• [EXTRACT PROVIDED]:
* Begin *
# Mortgage or Invest



## Franky Jr (Oct 5, 2009)

Hello,
Contrary to the easy title I am looking for opinions for my personal case:

I live in AB, 3 kids and 1 more on the way. I make 50K and that will continue to slowly rise (est in 10 years probably 85K). Wife is stay at home trooper.

Mortgage is variable 2.4%. 

I like investing and feel I can exceed 2.4% with the market but I am concerned with the cost of raising 4 teenagers in the future and wonder if I should just focus on the mortgage now hoping to free up cash in the future when the kids get expensive. (up until now I have been doing about half mortgage paydown and half investing).

I've thought about it lots and would like to hear from others.
Thanks


----------



## KaeJS (Sep 28, 2010)

We are in different situations.

I am single, no kids, I make $36k/year.
My mortgage is at 2.99% Fixed.

I returned 17.58% in the market from January 1 - July 31, 2012.
I returned 4.05% in 2011 when the TSX returned -11%.

Yet, I still pay down the mortgage. Why?

Well, because when you pay down the mortgage, it is a guaranteed 2.99% for me.
Also, I do not have to pay tax on this 2.99%, nor does it make filing my taxes harder.

The main problem with investing is that you need to first beat the mortgage rate and make sure you are still winning after your taxes have been taken into consideration.

Not only that, but your mortgage rate is only low for now. If you are investing and not paying off your mortgage, you will probably have to go into another term in the future. The term you go into in the future will most likely bear a higher interest rate. That means your effective interest rate is actually higher than the rate you carry now. You must blend all of your future mortgage interest rates to get your real rate. This is the rate you actually need to make in the market, after tax.

With all that being said - for me, it just makes more sense to pay down the mortgage. After all, it _is_ guaranteed.

I do play a little in the markets, but I apply $125/week in lump sum payments to my mortgage, plus I'm on an Accelerated Weekly payment plan.
I do not contribute this much to my investment portfolio.

Although we are in different situations, I hope this has helped.


----------



## Sampson (Apr 3, 2009)

Do both. Don't focus on one over the other.

One will never be able to predict either the mortgage interest rate, nor the returns from your investments. Take a middle of the ground, balanced approach and you will not miss out either way.
* End *
• [LISTING]:
* Begin *
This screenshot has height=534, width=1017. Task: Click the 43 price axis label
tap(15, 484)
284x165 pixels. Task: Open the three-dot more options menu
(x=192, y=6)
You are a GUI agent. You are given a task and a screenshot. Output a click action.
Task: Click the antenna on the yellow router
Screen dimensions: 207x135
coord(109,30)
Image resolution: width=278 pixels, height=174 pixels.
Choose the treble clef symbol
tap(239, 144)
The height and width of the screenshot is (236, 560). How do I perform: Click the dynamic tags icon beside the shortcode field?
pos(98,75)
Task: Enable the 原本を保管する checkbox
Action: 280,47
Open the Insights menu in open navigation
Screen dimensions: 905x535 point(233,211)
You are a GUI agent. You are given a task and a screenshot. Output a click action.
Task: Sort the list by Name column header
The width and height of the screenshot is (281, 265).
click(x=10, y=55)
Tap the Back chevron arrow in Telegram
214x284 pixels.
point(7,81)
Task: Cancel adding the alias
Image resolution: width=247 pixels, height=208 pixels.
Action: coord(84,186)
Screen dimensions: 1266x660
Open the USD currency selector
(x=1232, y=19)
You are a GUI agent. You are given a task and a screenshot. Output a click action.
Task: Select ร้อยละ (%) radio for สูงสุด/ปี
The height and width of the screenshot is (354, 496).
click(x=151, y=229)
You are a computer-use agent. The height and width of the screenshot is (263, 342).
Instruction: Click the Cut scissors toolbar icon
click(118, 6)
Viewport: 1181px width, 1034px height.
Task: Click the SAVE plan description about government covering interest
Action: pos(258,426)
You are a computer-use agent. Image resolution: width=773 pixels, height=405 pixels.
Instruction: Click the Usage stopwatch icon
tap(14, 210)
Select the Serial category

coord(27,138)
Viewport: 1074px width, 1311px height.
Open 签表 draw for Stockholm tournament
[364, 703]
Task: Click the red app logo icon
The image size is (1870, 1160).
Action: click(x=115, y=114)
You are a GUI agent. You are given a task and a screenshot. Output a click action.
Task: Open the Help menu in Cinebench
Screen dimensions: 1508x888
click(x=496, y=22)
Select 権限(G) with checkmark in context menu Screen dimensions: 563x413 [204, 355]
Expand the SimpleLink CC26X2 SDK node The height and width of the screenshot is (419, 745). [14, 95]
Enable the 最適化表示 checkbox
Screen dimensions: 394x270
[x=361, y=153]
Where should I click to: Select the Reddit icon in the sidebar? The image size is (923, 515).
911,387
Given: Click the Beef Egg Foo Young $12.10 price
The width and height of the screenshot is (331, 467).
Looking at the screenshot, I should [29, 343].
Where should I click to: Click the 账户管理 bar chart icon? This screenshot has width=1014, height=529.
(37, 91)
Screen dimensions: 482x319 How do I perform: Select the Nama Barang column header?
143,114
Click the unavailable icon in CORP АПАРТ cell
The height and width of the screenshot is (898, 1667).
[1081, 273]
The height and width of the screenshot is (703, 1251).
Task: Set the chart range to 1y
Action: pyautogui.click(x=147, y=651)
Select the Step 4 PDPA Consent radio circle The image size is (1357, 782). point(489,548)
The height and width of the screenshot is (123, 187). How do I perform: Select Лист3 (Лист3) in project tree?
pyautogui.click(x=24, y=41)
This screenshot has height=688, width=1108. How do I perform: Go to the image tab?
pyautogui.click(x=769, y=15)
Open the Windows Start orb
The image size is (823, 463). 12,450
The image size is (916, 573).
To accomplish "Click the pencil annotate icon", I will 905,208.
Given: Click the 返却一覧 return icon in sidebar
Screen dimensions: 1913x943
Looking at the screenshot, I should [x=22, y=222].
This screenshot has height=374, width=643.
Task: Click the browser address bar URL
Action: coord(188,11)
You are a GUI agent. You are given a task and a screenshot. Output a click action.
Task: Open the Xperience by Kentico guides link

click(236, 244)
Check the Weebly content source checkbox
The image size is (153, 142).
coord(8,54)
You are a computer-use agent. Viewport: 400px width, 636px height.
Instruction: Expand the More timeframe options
* End *
• [TASK INSTRUCTIONS]:
(1) In the mortgage-or-invest thread, translate this sentence into Spanish: "The main problem with investing is that you need to first beat the mortgage rate and make sure you are still winning after your taxes have been taken into consideration."
(2) Pick up the mortgage-or-invest thread after its final sentence and keep writing it.

• [SOLVED TASKS]:
(1) El principal problema de invertir es que primero hay que superar la tasa de la hipoteca y asegurarse de seguir ganando después de haber tenido en cuenta los impuestos.

(2)
Don't follow the rhetoric of mortgage paydown alone. If you had done this from 2009 onwards, you would have missed enormous market gains. The monies we invested during that period easily exceed the amount of interest we will pay over the 5 yr term of our mortgage.


----------



## KaeJS (Sep 28, 2010)

I forgot to add, one more thing to consider is that if you have paid down your mortgage, you will have equity within your home.

If the markets ever pull a 2008/09 again, you will have a pretty nice chunk of change you can re-bborrow from and buy some equities on sale!


----------



## slacker (Mar 8, 2010)

The 2.4 % "return", is tax free, and it's guarantee return.

Do you think you can still do better?


----------



## My Own Advisor (Sep 24, 2012)

If you have job security, do both. If job future is uncertain, focus on mortgage.


----------



## Just a Guy (Mar 27, 2012)

The mortgage is not a tax free return, as it is paid with after tax dollars.


----------



## KaeJS (Sep 28, 2010)

Just a Guy said:


> The mortgage is not a tax free return, as it is paid with after tax dollars.


So is everything else, except an RRSP.

Unless the OP wants to invest solely into the RRSP... then what's the difference?

Plus, OP will be in a different tax bracket in 10 years, as indicated by the OP, so it probably wouldn't be the wisest to invest through an RRSP, depending on the contribution room available.


----------



## Dmoney (Apr 28, 2011)

I'm doing a bit of both, but definitely accelerating my mortgage payments beyond the base requirement. I figure I pay off non-deductible debt that bears ~2% interest and then I can take out a home equity line of credit at ~3%, that is tax deductible.


----------



## marina628 (Dec 14, 2010)

I am impressed that a family of 5 (soon to be 6) can afford to pay extra and save on $50,000 a year .I would split the extra cash between the mortgage and Investing.


----------



## Ethan (Aug 8, 2010)

I struggle with the mortgage vs. investment decision as well. I believe that a balanced approach is best. If you put all of your excess cash into the mortgage and none into investments you are leaving yourself completely exposed to your local real estate market.


----------



## mrPPincer (Nov 21, 2011)

Mortgage all the way
imho you were already 100% exposed to the local RE market the minute you signed the papers unless bankruptcy is a factor at play.
Frank you mentioned you expect your income to rise over the the next 10 years so it could be beneficial to save some RSP room and go full on at the mortgage, after all it is a 100% guaranteed return and that is worth something.


----------



## Echo (Apr 1, 2011)

This is probably a question you need to ask yourself every few years, perhaps as your mortgage term is set for renewal. Market conditions change and your financial situation will change every few years.

It's great that you're in a position to be able to make this decision and either choice is a good one. I'd suggest that whatever you do, leave yourself some breathing room with your monthly cash flow. 

I have about $2,000 left over after all my bills are paid and so I split that up between extra mortgage payments and TFSA and RRSP contributions.

http://www.boomerandecho.com/should-you-pay-off-your-mortgage-early-or-invest/


----------



## dogcom (May 23, 2009)

I would build up enough money in my TFSA for emergency funding. Some in RRSP that I would use to invest in solid ETF's or stocks. Most of it however I would use to pay down the mortgage. I should also mention you should take advantage of RESP's for the kids as well.


----------



## Franky Jr (Oct 5, 2009)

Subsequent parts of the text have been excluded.